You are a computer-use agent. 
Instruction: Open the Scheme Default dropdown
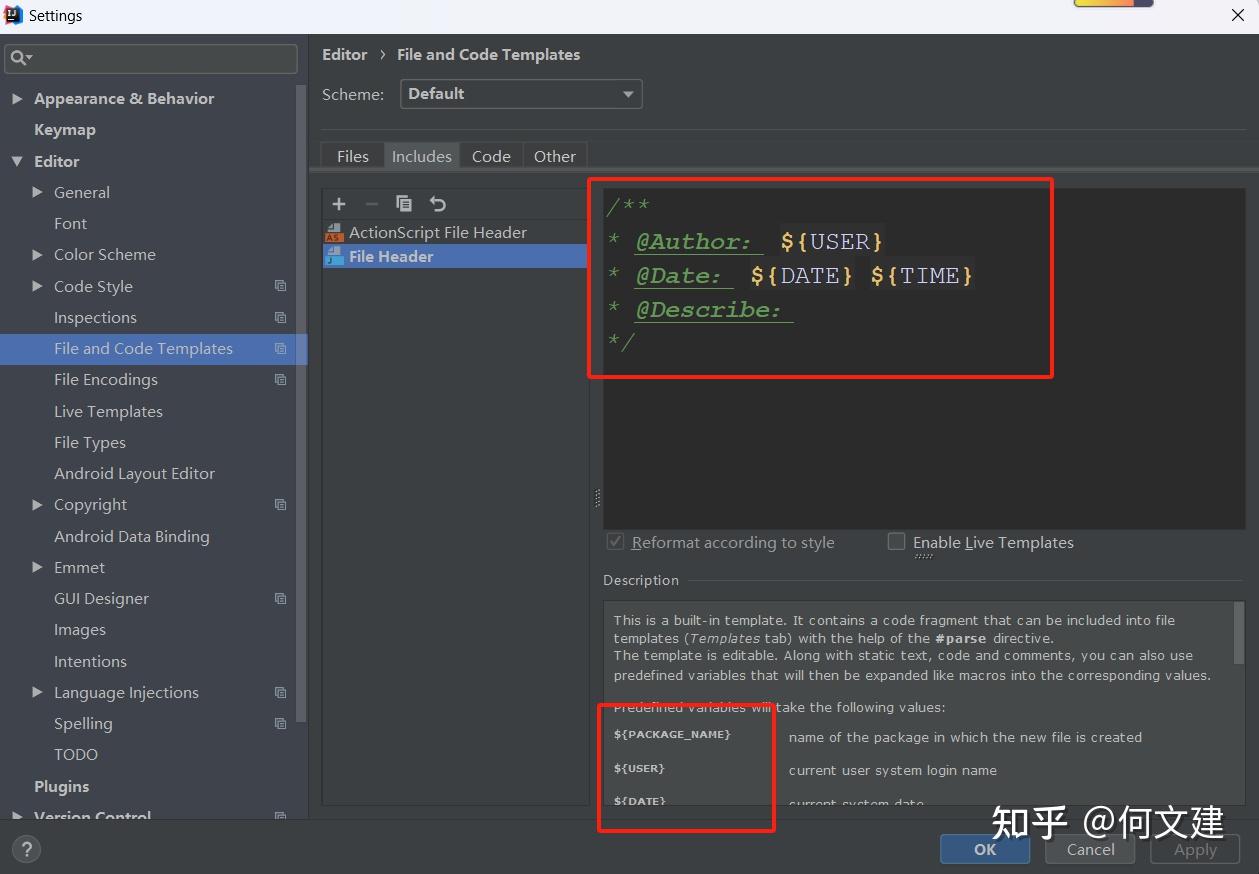coord(521,94)
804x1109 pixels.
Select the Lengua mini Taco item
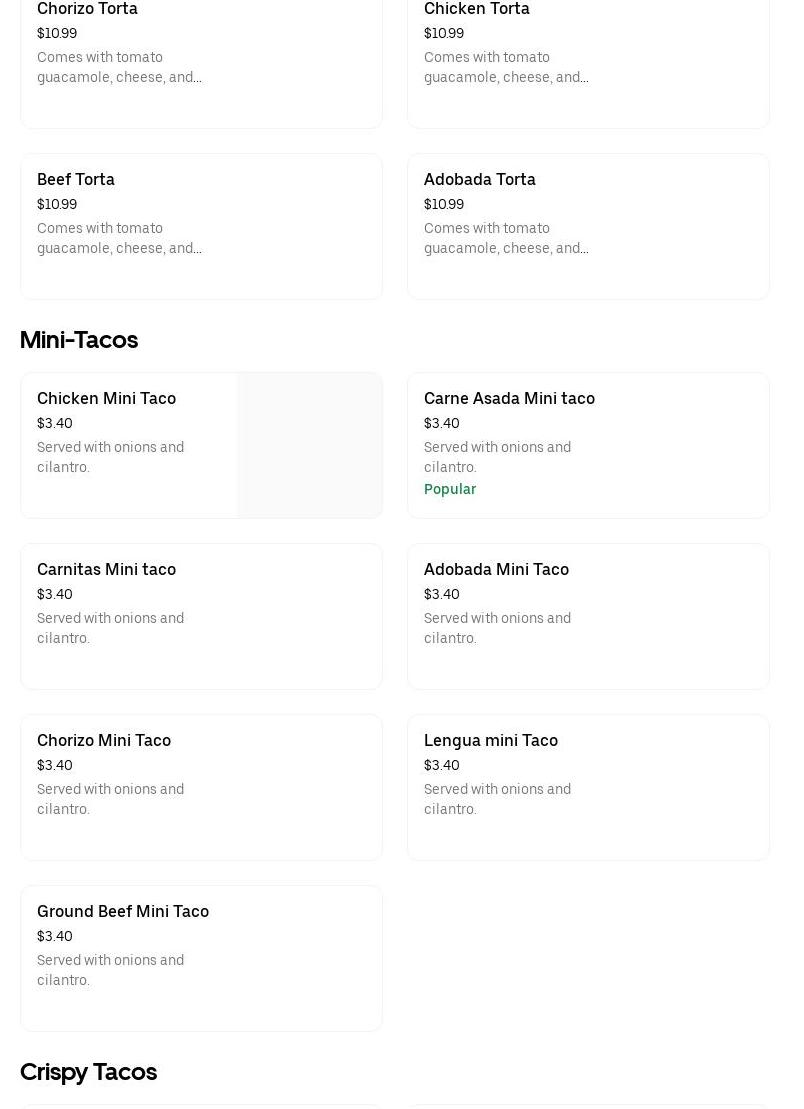(x=587, y=787)
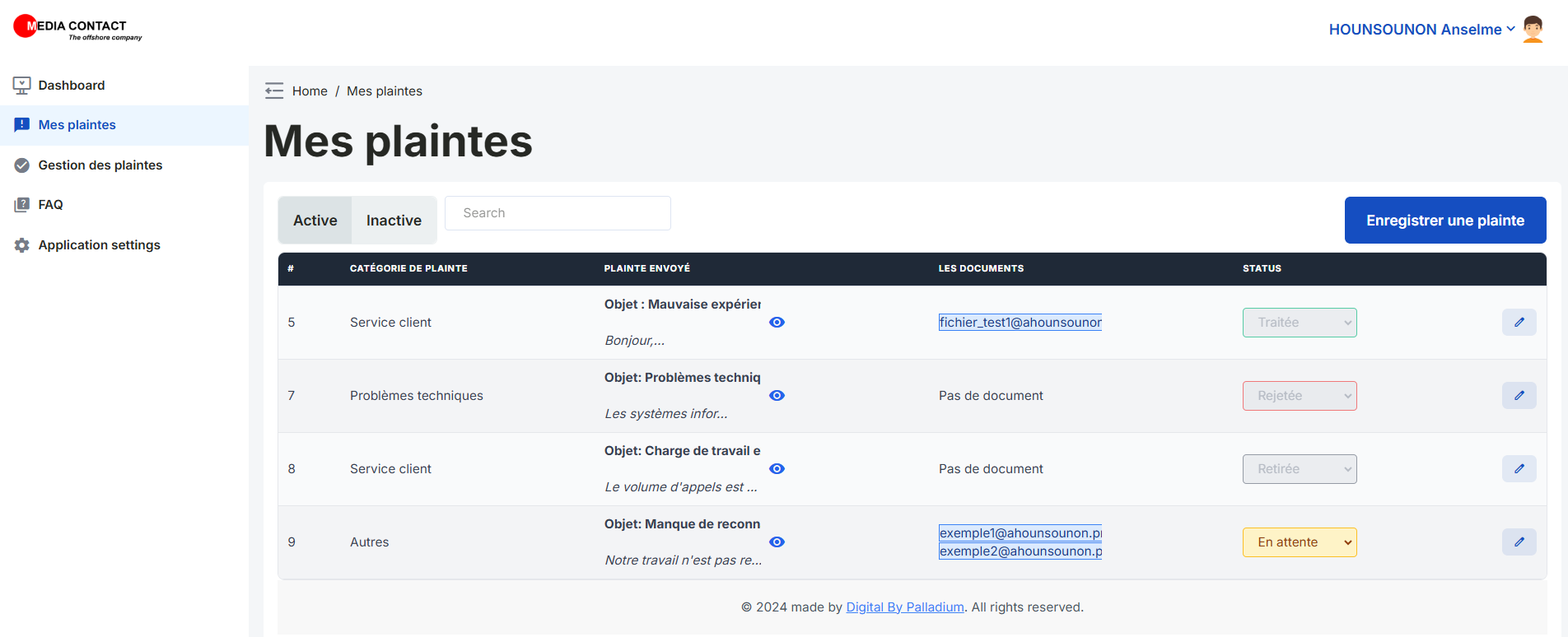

● ● ●

> _Task statement_: Could you repeat the data exactly, omitting its pictures?

> _Problem solution_:
You are a computer-use agent. 
Instruction: Open the Scheme Default dropdown
coord(521,94)
804x1109 pixels.
Select the Lengua mini Taco item
(x=587, y=787)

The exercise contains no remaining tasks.